BioWare: Aspects Of Dragon Age II 'Must Be Improved'

Mike Laidlaw, Dragon Age II's lead designer, posted a response to fan criticism on the BioWare forums earlier this week, acknowledging some areas of the game that weren't perceived as being up to scratch, thanking fans for their patience and support and standing by the sequel's movement of the series into a 'space that has more potential'.

We all know that the internet is where fans comes together to talk shit about the things that we don't like, to pick apart any and all inadequacy in ruthlessly pedantic fashion.

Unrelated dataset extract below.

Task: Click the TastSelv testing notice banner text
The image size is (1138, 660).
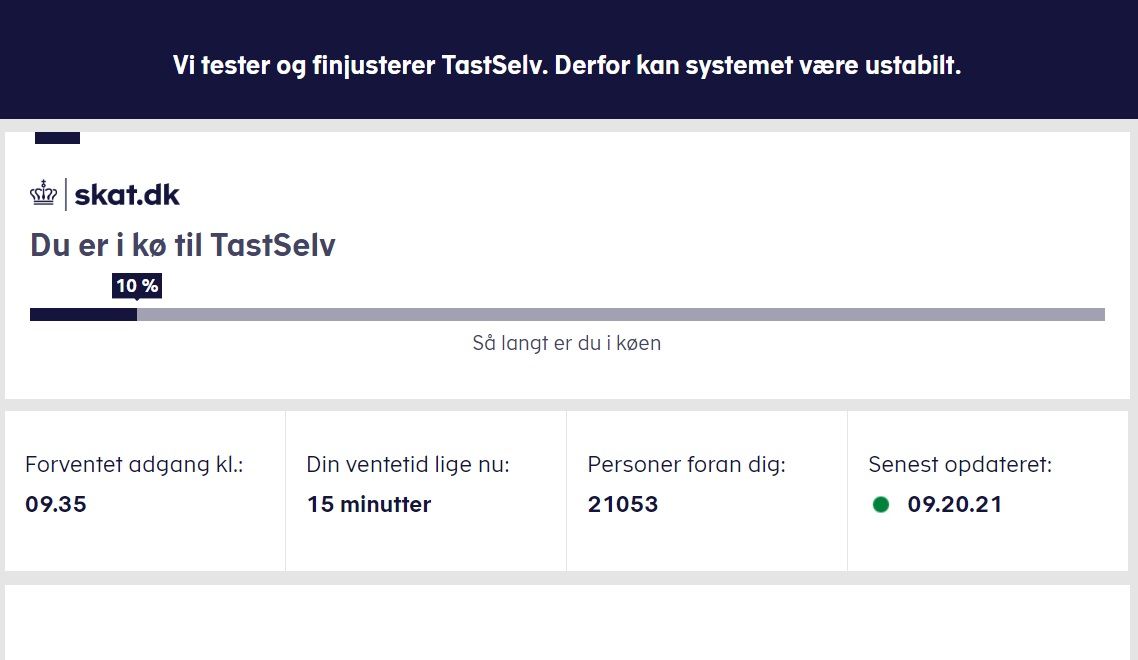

Which is why it's worthy of applause when a game designer holds his or her hands up and responds to critical mutterings in a professional manner, something Laidlaw acknowledges he found difficult initially after a number of criticisms became rather personal. But moving to clear the air, he stressed that 'while I haven't been posting, we have been listening', and outlined a number of things that the team had taken onboard.

I am absolutely aware of the concerns voiced here. Issues like level re-use, the implementation of wave combat, concerns about the narrative and significance of choice and so on have all been not only noted, but examined, inspected and even aided me (and many, many others on the team) in formulating future plans. Further, I'm not only aware of the concerns, but I agree that there are aspects of DA II that not only can but must be improved in future installments. And that is precisely our intent.

That said, Laidlaw also stood by the work he and his team did, saying that 'I am very proud of what the team accomplished with Dragon Age II', highlighting the increased accessibility and suggesting that Hawke's tale means 'there's also more potential for rich stories, for deeper RPG mechanics, for more choice, and for something even more epic to come'.

Hawke's story was a departure from the usual tale, and in crafting it and the game around it we learned a lot. Some from what worked, but even more from what didn't. Such is always the way.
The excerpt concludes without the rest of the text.